Hopefully you read my note about an approach to my blog unfolding… I am going to go through the alphabet (perhaps not always in order), on a particular topic.
Though I am relying on my experiences to select the word or topic for each of my posts, I am in no way encouraging people to follow my lead… Simply, I am using this blog as a form of catharsis (and it is cheaper than therapy!). If you like it, great. If you don’t, at least I got my thoughts written out and sent down the river.
Let me start by owning up that I have a marketing background. As such, I tend to use buzzwords – a lot more than I would like too. In fact the buzzwords start to infuse themselves into your everyday vocabulary (much like how they suggest starting with hot pink socks will have you wearing a hot pink sweater in no time as you get used to seeing yourself in that color). Hopefully they don’t bother you as much as they do my husband!
My “Alpha Series 1”, let’s call it, will be focused on the Workplace (a serious source of my stress these days and the culprit that gave me high blood pressure).
“A” is for Anger Management
I know that my office is not unlike others around the country. Good people started a small firm doing something they loved and grew it up from a seedling to become a major player in our industry. Even when I started here, there were only six of us in a single office. Now we are a bustling 20 people in three offices.
Like any small start-up, the original core team kept their “day” jobs and wanted to branch out. When they were successful enough or felt they could garner market share, they decided to pursue their dream full-time. As people tend to do, they stayed true to their core competency and handled their part of the business REALLY well. They have been a huge success and deserve the accolades they have received.
The challenge or opportunity for any small business is to realize when it is they become more than a small business and to adjust accordingly. Our firm stayed in the small business mindset for more than a little too long, and we are still struggling to ramp up from those days of humble beginnings. Never was any thought given to a long-term plan or making sure there would be a necessary support structure for the business that was hatched.

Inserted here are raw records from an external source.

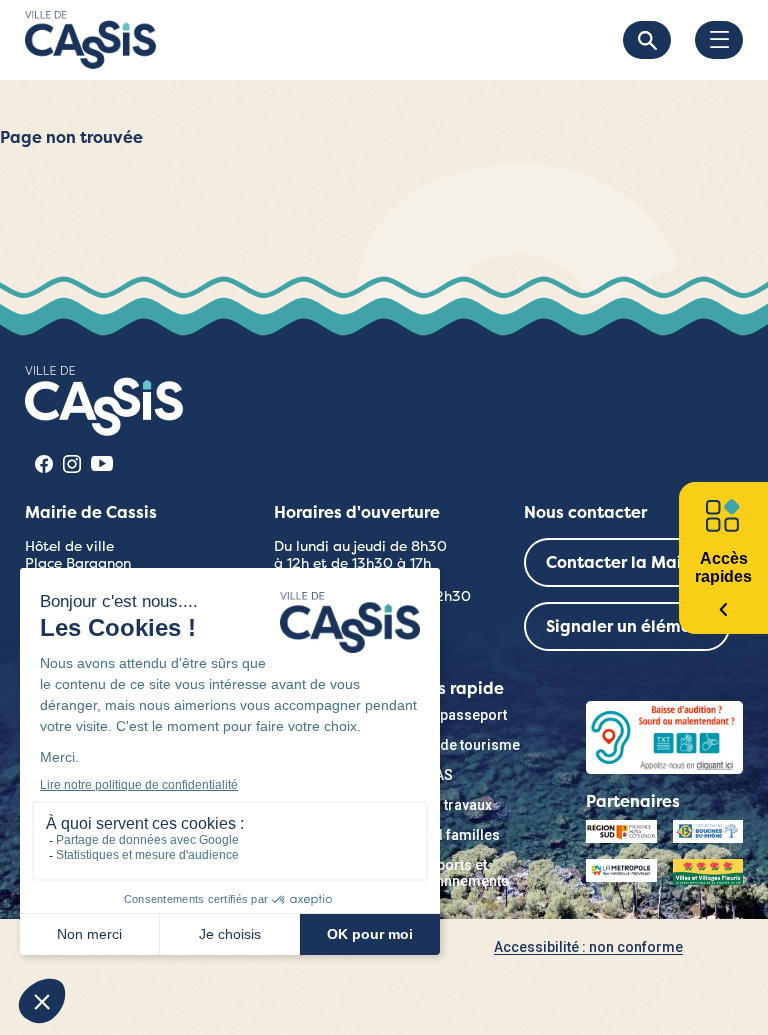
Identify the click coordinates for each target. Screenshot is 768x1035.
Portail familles (449, 835)
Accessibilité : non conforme (588, 947)
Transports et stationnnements (454, 873)
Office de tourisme (459, 745)
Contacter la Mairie (624, 562)
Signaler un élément (627, 626)
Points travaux (445, 805)
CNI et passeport (453, 715)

(If you are wondering about the anger, I really am getting to it. It is just important to share this background…)
As I said, in numbers we have grown incrementally and carefully in the time I have been here. That said, we have not always grown it smart. There are several sides to the business that have been handled carefully (management), a second team that has been allowed to hire in plenty of junior team members to train and nurture, and third team seems to add personnel at will, then yet a fourth group has been left to fend for themselves and “figure it out”. I am sure it will not be a stretch to believe that I fall in “Group 4”.
Where I fit into this Group is as a long-time employee who has seen not one person added at our level in nine long years. To give some perspective, Group 2 has gone from three to nine just in the last few years and Group 3 doubled from two to four last year alone.

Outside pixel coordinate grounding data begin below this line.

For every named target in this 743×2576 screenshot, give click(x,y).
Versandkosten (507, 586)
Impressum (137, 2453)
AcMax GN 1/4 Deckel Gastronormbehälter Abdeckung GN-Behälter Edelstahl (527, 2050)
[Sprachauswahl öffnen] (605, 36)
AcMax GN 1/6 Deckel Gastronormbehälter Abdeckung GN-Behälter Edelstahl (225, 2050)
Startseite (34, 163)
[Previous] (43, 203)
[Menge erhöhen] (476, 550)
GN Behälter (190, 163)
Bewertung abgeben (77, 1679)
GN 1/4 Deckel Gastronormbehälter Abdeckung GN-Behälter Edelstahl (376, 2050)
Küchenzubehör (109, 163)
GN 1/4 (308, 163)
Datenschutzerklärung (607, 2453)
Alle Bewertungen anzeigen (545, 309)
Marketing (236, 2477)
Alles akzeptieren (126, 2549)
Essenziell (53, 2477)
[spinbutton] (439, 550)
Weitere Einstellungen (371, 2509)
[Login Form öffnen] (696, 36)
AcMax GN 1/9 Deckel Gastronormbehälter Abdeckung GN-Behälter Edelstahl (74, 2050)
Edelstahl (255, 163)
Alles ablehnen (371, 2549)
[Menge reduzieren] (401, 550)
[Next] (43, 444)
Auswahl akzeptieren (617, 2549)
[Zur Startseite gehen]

Group 4 handles administrative activities. For me personally, that means sales, sales support, customer service, trip scheduling, exhibit booths, and anything else that does not fit squarely within another person’s domain. And absolutely, positively answering the phone! (We certainly can’t have the important people do that…)
Though I won’t go into the gory details, of which there are plenty, what I want to address in this blog post is that for the sake of my well-being and sanity, I have been working to perfect a better way to way to deal with my anger. I may still be angry but I need to make sure that I direct it at the correct target. It is not the fault of my colleagues in Group 2 or 3 that they have leisure time during the day. Someone with more power than them felt that it was more useful to vote with our firm’s dollars to make sure that they had coverage while I have no backup.
Also a recent change to “getting my feelings put out there” for my bosses is that on my annual evaluation I wrote that my biggest accomplishment last year was “Survival”. Perhaps one of them read it, but likely they didn’t. For years they have been asking me to write a section in my review about what I would like to be doing in the next year. Since I back up at least five people, I asked for a backup for my work (which seemed like a very reasonable request to me). After being turned down or more likely ignored in the bulk of a decade for my request, I just stopped writing anything at all in this section. This should have been a big signal to my bosses, yet here we are 3/4 of a year later and nothing. Just the crickets…
Over and above any of my other methods for dealing with my angry work self, I am making sure that there are more things for me to concentrate on than my job. Now you will see me more involved with organizations, community projects, and the long-neglected scrapbooking that needs a few decades of work is getting dusted off.
I find ways to tune out to more of the noise at my end – maybe they’ll hire someone and maybe they won’t, but they get enough of my time and thoughts and taking my health is not an option. The customers come first, and everyone after that will have to wait his turn. Sure, maybe I could do that project today, but perhaps it can wait as well as anything else can.
There is no doubt that I think it is more than fair that we should all get angry now and then, and frankly it does propel us forward at times. Hopefully you will likewise have some luck when you bring the focus back around to yourself, redefine how you fit in the firm, and then what you can do to keep your life from being solely firm-focused. A friend told me once that even though I may feel there is something I need to do at the office on the weekend, if I die they will still only take a week to replace me. Sounds like a watered-down quote from somewhere, but I think she had a good point!